However, be careful, as Euripides (484-406 BC) says: "Whom the gods would destroy, they first make mad." Thus, man must accept responsibility for himself. There is no meaning to life except the meaning that man gives his life, and that meaning is by the unfolding of man’s powers.
Lloyd M. Graham goes on to say, "There were many historians just then (around the time of Christ), and some of them the most illustrious of all time - Tacitus, Plutarch, Livy, the two Plinys, Philo, and Josephus, among others; and besides these, many men of literary note such as Seneca, Martial, Juvenal, Epictetus, Plotinus, and Porphyry. We are all too prone to forget the brilliancy of this period, yet this was the age of Virgil, Horace, and Ovid, the latter living till Christ, if real, would have been twenty-two (Christ would have been 22). These were all men of great intellect and deeply interested in the doctrines and morals of their day. Why did they not record this wonder-working Saviour of the race? Because, like all Saviours, he belongs to mythology, not history."
Friedrich Nietzsche (1844-1900) said: "I call Christianity the one great curse, the one enormous and innermost perversion, the one great instinct of revenge, for which no means are too venomous, too underhand, too underground and too petty - I call it the one immoral blemish of mankind."

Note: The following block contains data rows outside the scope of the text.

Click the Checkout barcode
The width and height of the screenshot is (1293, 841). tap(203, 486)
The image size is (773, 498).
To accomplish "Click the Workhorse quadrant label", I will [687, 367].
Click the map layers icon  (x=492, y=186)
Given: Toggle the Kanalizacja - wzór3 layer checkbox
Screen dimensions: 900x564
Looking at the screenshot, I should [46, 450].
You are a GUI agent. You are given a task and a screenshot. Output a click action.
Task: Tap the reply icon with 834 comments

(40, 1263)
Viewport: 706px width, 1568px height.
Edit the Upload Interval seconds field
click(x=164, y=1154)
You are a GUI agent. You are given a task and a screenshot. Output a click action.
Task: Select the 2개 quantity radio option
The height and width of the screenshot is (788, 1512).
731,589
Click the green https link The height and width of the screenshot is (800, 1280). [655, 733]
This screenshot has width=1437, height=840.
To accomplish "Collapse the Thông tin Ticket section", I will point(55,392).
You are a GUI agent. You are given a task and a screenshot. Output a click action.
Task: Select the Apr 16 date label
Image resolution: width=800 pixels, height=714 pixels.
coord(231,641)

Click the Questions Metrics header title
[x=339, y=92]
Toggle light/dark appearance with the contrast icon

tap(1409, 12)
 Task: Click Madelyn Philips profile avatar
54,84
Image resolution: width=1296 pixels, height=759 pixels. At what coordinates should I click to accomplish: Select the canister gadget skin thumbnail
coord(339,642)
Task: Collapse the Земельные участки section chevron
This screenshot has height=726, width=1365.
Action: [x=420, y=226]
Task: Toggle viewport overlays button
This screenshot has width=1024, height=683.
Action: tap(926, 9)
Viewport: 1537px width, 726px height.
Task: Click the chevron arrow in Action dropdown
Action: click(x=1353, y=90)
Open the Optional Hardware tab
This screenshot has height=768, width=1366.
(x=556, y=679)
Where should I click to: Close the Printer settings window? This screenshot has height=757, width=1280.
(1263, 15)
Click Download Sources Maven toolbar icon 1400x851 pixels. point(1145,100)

The philosophy of religion consists of false knowledge due mainly to misunderstood ‘scripture’ and loud ranting by ignorant proponents. Right understanding comes from knowing, not just believing. 'The near future (The Aquarian dawn) is bringing a metaphysical revolution, not a religious one. This metaphysical revolution will herald the return of the wisdom-knowledge of the cosmos. Already, man is besieging this physically; he must also besiege it mentally and spiritually. This will bring him that new dimension of consciousness, cosmic personal identity, and right orientation with 'reality' so long denied him by religion. Religion, as we know, is sacred to millions, but a shock upon our minds is long overdue. This new age, whose keynote is self-responsibility, demands that humankind be given the opportunity of choice and self-determination, even if our new-found knowledge and power are our undoing.
Science has done more for the development of Western civilisation in 100 years than the Christian religion did in 1800 years. The Christian religion (typical of religion) is not only opposed to the scientific spirit; it is opposed to every other form of rational thinking.
Conclusion
Yes, from the above, there is no doubt in my mind that religion can seriously hamper man’s spiritual progress.